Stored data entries
-=-=-

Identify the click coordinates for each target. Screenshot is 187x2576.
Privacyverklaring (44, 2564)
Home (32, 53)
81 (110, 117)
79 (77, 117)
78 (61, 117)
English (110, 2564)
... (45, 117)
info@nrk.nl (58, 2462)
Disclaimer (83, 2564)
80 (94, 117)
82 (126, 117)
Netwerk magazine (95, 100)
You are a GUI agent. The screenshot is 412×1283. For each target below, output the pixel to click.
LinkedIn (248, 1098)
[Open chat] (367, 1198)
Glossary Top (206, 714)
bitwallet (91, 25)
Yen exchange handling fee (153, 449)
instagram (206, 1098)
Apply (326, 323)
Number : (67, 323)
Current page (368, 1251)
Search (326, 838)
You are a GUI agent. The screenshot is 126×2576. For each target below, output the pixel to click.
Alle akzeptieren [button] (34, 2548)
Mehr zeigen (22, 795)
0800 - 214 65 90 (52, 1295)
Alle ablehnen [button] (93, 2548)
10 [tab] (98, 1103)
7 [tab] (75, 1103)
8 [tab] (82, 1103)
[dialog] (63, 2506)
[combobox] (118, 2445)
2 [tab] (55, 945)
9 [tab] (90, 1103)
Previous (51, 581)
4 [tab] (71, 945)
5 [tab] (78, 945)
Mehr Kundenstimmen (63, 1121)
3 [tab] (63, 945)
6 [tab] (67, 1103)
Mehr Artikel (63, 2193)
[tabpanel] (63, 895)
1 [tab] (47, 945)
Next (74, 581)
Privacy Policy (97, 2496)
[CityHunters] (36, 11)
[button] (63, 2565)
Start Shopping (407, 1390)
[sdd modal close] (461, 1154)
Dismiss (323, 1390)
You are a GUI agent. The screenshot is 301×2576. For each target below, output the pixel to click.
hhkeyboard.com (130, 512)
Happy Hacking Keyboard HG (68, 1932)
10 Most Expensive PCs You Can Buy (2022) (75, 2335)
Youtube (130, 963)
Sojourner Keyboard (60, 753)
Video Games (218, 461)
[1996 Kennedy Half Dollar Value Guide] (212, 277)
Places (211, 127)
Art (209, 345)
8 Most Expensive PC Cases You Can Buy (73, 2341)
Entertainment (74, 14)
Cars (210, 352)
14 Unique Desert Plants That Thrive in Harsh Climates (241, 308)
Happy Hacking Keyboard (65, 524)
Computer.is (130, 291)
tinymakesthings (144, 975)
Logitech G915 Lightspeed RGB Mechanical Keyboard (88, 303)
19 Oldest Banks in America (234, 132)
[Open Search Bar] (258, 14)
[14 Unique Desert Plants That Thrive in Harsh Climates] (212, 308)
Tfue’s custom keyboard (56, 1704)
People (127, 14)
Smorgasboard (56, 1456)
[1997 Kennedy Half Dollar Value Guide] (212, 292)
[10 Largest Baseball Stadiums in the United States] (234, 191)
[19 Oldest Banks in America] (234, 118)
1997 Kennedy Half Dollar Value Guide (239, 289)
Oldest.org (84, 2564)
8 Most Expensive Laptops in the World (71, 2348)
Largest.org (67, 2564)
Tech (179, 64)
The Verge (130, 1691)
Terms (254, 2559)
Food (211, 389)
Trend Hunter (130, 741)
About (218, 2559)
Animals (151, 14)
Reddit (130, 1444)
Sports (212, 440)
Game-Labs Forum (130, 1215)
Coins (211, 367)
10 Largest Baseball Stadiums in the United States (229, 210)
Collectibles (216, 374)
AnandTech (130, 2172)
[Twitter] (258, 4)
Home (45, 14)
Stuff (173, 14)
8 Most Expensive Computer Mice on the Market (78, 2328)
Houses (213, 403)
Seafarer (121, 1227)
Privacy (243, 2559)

-=-=-

## EXERCISE
Determine the number of lines in the data above that contain the word "Unique", and provide only that figure.

## YOUR RESPONSE
2